Errada, porque não é uma simples opção interpretativa para dificultar direitos sociais, já que a Constituição tem força normativa própria e não depende sempre de lei para produzir efeitos.
- B)decorre da impossibilidade de aplicação direta de “princípios constitucionais” por decisões judiciais.
Errada, pois normas constitucionais, inclusive princípios, podem ser aplicadas e concretizadas pelo Judiciário em casos concretos, sem que isso dependa de proibição geral.
- C)é a base, historicamente falando, de uma teoria de bloqueio, especialmente quanto ao Estado Social, e reforça uma visão legicêntrica do sistema jurídico.
Certa, porque essa tese traduz uma visão legicêntrica e historicamente serviu de base para uma teoria de bloqueio da concretização do Estado Social.
- D)autoriza o cabimento da ação popular, respeitada a condicionante de que se trate de omissão que tone inviável o exercício dos direitos constitucionais e das prerrogativas inerentes à nacionalidade, soberania e cidadania.
Errada, porque a descrição se aproxima do mandado de injunção, e não da ação popular; além disso, a ação popular tem outro objeto constitucional.
Gabarito: C
A frase da questão critica uma velha leitura muito presa ao papel da lei: a ideia de que, para sair do papel, a norma constitucional social sempre precisaria de uma lei específica e expressa.

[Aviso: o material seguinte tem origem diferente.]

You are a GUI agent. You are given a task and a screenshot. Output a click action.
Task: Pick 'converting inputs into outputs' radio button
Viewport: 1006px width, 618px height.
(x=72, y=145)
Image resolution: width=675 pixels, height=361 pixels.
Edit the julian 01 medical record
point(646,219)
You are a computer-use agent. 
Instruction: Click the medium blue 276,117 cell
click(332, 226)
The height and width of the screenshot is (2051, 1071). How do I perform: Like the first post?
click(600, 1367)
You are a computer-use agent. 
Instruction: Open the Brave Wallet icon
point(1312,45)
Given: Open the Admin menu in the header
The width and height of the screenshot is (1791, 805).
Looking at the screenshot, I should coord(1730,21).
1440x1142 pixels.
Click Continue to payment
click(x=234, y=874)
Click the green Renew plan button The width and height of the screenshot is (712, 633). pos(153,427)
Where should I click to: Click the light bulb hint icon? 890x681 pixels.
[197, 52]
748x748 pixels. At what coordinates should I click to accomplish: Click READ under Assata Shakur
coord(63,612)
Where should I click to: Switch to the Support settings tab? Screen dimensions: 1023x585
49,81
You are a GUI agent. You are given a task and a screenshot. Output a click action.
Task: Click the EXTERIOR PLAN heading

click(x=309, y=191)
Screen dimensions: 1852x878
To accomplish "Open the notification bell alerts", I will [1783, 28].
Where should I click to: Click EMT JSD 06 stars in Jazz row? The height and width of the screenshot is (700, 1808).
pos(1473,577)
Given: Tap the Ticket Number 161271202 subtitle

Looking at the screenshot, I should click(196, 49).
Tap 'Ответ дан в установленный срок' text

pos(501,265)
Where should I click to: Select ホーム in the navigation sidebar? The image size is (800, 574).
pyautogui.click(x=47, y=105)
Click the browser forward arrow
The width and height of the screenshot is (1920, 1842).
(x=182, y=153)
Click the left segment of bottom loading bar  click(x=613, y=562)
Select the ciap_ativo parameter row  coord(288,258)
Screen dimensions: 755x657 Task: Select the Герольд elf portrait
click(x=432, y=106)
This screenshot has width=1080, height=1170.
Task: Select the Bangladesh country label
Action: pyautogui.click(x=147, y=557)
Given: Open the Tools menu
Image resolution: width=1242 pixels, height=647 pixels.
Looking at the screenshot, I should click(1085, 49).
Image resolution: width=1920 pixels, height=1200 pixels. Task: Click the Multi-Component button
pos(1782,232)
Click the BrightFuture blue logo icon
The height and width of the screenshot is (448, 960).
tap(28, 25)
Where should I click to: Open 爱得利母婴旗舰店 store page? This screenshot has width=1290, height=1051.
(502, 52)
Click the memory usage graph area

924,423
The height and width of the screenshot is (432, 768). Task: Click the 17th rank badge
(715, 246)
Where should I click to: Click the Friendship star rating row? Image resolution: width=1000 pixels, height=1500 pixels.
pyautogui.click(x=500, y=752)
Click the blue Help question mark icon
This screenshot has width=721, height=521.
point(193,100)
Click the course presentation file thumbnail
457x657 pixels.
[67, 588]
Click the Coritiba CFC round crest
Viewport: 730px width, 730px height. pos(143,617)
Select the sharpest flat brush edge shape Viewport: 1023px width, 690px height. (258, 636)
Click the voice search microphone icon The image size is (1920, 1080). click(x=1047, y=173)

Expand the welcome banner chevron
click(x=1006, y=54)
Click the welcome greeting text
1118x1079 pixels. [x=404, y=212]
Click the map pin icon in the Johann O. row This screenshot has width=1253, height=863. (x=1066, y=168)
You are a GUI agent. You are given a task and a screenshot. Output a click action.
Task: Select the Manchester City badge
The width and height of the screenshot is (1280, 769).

Em outras palavras, seria como dizer que a Constituição só funciona depois que o legislador der permissão, o que não combina com a força normativa da Constituição de 1988. Hoje, a doutrina e a jurisprudência admitem que muitas normas programáticas têm aplicabilidade jurídica desde já, ainda que em graus diferentes. Elas podem vincular o Estado, orientar políticas públicas e, em certos casos, fundamentar controle judicial quando houver omissão ou atuação insuficiente. O STF trabalha com a ideia de que a Constituição não é um enfeite: ela produz efeitos mesmo quando depende de concretização legislativa. Por isso, a alternativa C é a correta. Ela aponta que essa tese de exigir sempre lei específica e expressa foi a base histórica de uma teoria de bloqueio, especialmente no Estado Social, reforçando uma visão legicêntrica, isto é, excessivamente centrada na lei. A crítica constitucional contemporânea justamente combate essa postura, porque ela pode esvaziar direitos sociais ao transformar a lei em condição absoluta para a eficácia constitucional. Então, a chave aqui é perceber o contraste: a Constituição de 1988 não ficou refém de uma autorização legislativa permanente. Ela pode impor deveres, irradiar efeitos e ser concretizada por diversos mecanismos, não apenas por lei específica.